___ Extracted material ___

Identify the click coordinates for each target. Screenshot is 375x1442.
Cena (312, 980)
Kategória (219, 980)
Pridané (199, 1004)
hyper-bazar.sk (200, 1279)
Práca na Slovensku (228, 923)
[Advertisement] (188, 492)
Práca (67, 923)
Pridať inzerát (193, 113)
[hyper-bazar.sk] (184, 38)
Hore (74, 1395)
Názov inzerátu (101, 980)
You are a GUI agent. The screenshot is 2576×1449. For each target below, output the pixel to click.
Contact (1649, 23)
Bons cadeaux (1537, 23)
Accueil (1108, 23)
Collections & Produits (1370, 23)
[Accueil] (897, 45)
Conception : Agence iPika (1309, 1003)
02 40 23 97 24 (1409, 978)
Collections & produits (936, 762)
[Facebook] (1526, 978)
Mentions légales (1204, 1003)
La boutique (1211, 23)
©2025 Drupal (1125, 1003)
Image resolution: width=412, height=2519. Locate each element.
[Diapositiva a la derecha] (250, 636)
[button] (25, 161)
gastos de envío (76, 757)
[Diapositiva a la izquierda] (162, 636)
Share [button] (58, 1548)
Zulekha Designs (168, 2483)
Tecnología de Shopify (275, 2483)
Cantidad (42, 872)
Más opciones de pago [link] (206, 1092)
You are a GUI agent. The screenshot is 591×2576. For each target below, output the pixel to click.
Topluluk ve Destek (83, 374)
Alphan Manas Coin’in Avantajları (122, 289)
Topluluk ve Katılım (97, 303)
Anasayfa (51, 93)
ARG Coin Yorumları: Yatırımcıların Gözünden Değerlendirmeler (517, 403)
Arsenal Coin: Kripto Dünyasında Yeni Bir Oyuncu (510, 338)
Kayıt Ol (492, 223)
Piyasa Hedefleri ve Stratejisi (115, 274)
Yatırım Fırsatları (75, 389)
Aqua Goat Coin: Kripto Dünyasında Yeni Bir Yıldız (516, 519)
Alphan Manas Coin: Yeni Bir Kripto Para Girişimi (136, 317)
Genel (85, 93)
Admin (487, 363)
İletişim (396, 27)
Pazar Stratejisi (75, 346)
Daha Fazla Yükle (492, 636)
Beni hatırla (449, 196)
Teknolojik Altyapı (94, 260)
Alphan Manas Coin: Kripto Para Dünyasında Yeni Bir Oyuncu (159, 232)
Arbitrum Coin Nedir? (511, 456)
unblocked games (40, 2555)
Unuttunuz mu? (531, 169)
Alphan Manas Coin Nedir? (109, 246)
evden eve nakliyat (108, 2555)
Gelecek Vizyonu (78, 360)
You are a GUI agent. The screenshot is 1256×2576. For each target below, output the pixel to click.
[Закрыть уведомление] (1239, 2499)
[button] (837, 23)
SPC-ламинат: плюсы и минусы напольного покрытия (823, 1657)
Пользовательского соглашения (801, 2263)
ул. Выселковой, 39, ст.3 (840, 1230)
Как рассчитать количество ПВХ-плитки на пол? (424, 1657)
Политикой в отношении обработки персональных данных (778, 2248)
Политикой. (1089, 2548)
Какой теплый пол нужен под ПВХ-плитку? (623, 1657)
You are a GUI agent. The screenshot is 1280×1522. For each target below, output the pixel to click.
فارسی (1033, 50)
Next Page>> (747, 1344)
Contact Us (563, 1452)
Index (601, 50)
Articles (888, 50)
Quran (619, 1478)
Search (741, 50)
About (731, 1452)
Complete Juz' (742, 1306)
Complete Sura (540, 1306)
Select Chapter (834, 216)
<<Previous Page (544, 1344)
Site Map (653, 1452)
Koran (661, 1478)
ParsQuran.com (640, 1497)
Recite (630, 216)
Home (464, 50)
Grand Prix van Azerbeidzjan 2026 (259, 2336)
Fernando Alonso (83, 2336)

___

▸ **Aim of the task**
Produce the material again exactly as it is shown above.

▸ **Output below**
Identify the click coordinates for each target. Screenshot is 375x1442.
Cena (312, 980)
Kategória (219, 980)
Pridané (199, 1004)
hyper-bazar.sk (200, 1279)
Práca na Slovensku (228, 923)
[Advertisement] (188, 492)
Práca (67, 923)
Pridať inzerát (193, 113)
[hyper-bazar.sk] (184, 38)
Hore (74, 1395)
Názov inzerátu (101, 980)
You are a GUI agent. The screenshot is 2576×1449. For each target below, output the pixel to click.
Contact (1649, 23)
Bons cadeaux (1537, 23)
Accueil (1108, 23)
Collections & Produits (1370, 23)
[Accueil] (897, 45)
Conception : Agence iPika (1309, 1003)
02 40 23 97 24 (1409, 978)
Collections & produits (936, 762)
[Facebook] (1526, 978)
Mentions légales (1204, 1003)
La boutique (1211, 23)
©2025 Drupal (1125, 1003)
Image resolution: width=412, height=2519. Locate each element.
[Diapositiva a la derecha] (250, 636)
[button] (25, 161)
gastos de envío (76, 757)
[Diapositiva a la izquierda] (162, 636)
Share [button] (58, 1548)
Zulekha Designs (168, 2483)
Tecnología de Shopify (275, 2483)
Cantidad (42, 872)
Más opciones de pago [link] (206, 1092)
You are a GUI agent. The screenshot is 591×2576. For each target below, output the pixel to click.
Topluluk ve Destek (83, 374)
Alphan Manas Coin’in Avantajları (122, 289)
Topluluk ve Katılım (97, 303)
Anasayfa (51, 93)
ARG Coin Yorumları: Yatırımcıların Gözünden Değerlendirmeler (517, 403)
Arsenal Coin: Kripto Dünyasında Yeni Bir Oyuncu (510, 338)
Kayıt Ol (492, 223)
Piyasa Hedefleri ve Stratejisi (115, 274)
Yatırım Fırsatları (75, 389)
Aqua Goat Coin: Kripto Dünyasında Yeni Bir Yıldız (516, 519)
Alphan Manas Coin: Yeni Bir Kripto Para Girişimi (136, 317)
Genel (85, 93)
Admin (487, 363)
İletişim (396, 27)
Pazar Stratejisi (75, 346)
Daha Fazla Yükle (492, 636)
Beni hatırla (449, 196)
Teknolojik Altyapı (94, 260)
Alphan Manas Coin: Kripto Para Dünyasında Yeni Bir Oyuncu (159, 232)
Arbitrum Coin Nedir? (511, 456)
unblocked games (40, 2555)
Unuttunuz mu? (531, 169)
Alphan Manas Coin Nedir? (109, 246)
evden eve nakliyat (108, 2555)
Gelecek Vizyonu (78, 360)
You are a GUI agent. The screenshot is 1256×2576. For each target below, output the pixel to click.
[Закрыть уведомление] (1239, 2499)
[button] (837, 23)
SPC-ламинат: плюсы и минусы напольного покрытия (823, 1657)
Пользовательского соглашения (801, 2263)
ул. Выселковой, 39, ст.3 (840, 1230)
Как рассчитать количество ПВХ-плитки на пол? (424, 1657)
Политикой в отношении обработки персональных данных (778, 2248)
Политикой. (1089, 2548)
Какой теплый пол нужен под ПВХ-плитку? (623, 1657)
You are a GUI agent. The screenshot is 1280×1522. For each target below, output the pixel to click.
فارسی (1033, 50)
Next Page>> (747, 1344)
Contact Us (563, 1452)
Index (601, 50)
Articles (888, 50)
Quran (619, 1478)
Search (741, 50)
About (731, 1452)
Complete Juz' (742, 1306)
Complete Sura (540, 1306)
Select Chapter (834, 216)
<<Previous Page (544, 1344)
Site Map (653, 1452)
Koran (661, 1478)
ParsQuran.com (640, 1497)
Recite (630, 216)
Home (464, 50)
Grand Prix van Azerbeidzjan 2026 (259, 2336)
Fernando Alonso (83, 2336)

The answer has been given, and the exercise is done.